Replication v.s. Sharding
Before we start our introduction, let’s first recap two common terminologies that you often see in distributed systems: replication and sharding. They are totally different things but somewhat similar and very related, so sometimes people can confuse them.
Replication is when you store the same pieces of data into different nodes (usually on different physical machines) to ensure high availability. Most if not all databases employ some sort of replication. In general, replication is challenging (messages can be lost and nodes can fail) and you would need some consensus protocol to ensure different replicas agree on the same value and don’t diverge. Depending on the availability and consistency level they want to achieve, different databases choose different replication strategies.
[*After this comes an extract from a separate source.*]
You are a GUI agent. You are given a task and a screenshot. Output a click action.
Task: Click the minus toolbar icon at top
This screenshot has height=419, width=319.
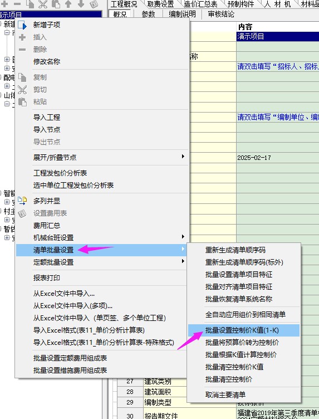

Sharding comes into place when your data cannot be fit on the single machine, or you deliberately want to distribute your data into different nodes. Sharding, a.k.a. partitioning, is supported by most if not all NoSQL databases. Distributed transactions, i.e. transactions across shards, are very challenging.
Usually, a database that supports sharding also supports replication because when you have more nodes (shards), there is a higher possibility that one of them fails. This means to run distributed transactions, these databases need to take both sharding and replication into account, which can be even more challenging.
Intro to Consensus Algorithms
Let’s now get started by talking about replication. As we just said, to ensure different replicas see the same value, consensus algorithms are often used in databases. Note that some of these algorithms are unsafe under certain failures and some only ensure eventual consistency. Today we are only talking about the consensus algorithms that guarantee strong consistency. The word “strong consistency” is often overloaded and has different meanings in different contexts. Here, we mean that these algorithms can guarantee linearizability for a single key even in presence of node failure.
There is only one consensus protocol, and that’s Paxos.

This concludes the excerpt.